### Selected excerpt
Background information
- Born: David John Briggs 26 January 1951 (age 75) Melbourne, Victoria, Australia
- Occupations: Musician, songwriter, record producer
- Instrument: Guitar
- Formerly of: Little River Band

= David Briggs (Australian musician) =

Australian musician and record producer

David John Briggs AM (born 26 January 1951) is an Australian musician, songwriter and record producer, best known as lead guitarist in the rock band Little River Band between 1976 and 1981, having joined the band when original lead guitarist Ric Formosa left.

==Professional career==
In 1976 he joined Little River Band. He wrote their hit single "Lonesome Loser" and co-wrote "Happy Anniversary", and played lead guitar on the albums Diamantina Cocktail, Sleeper Catcher, First Under the Wire, Backstage Pass, Live in America and Time Exposure.
######
### Supplied material
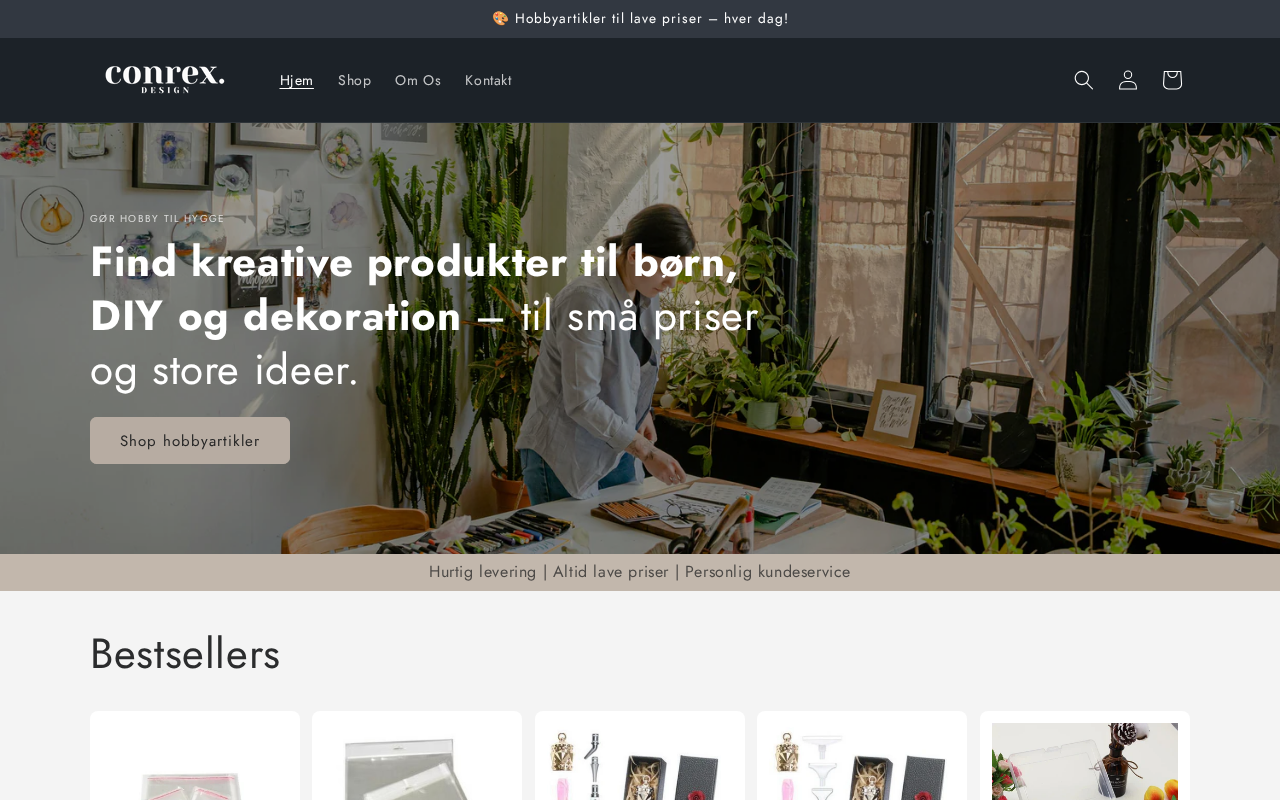This screenshot has width=1280, height=800.
Task: Click the palette emoji in announcement bar
Action: [500, 18]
######
_Brief A_
Decide whether each statement agrees with the David Briggs text. For each, answer yes or no and quote the deciding words of the text.
(i) Briggs took over lead guitar in Little River Band after Ric Formosa left.
(ii) Briggs played in Little River Band until 1985.
(iii) Briggs was born in Sydney.
_Brief B_
Answer these questions from the David Briggs text.
(i) What instrument does Briggs play?
(ii) Which Little River Band song did he co-write?
(iii) On what date was he born?

_Expected answer A_
(i) Yes: "having joined the band when original lead guitarist Ric Formosa left."
(ii) No: "between 1976 and 1981"
(iii) No: "Melbourne, Victoria, Australia"

_Expected answer B_
(i) Guitar
(ii) "Happy Anniversary"
(iii) 26 January 1951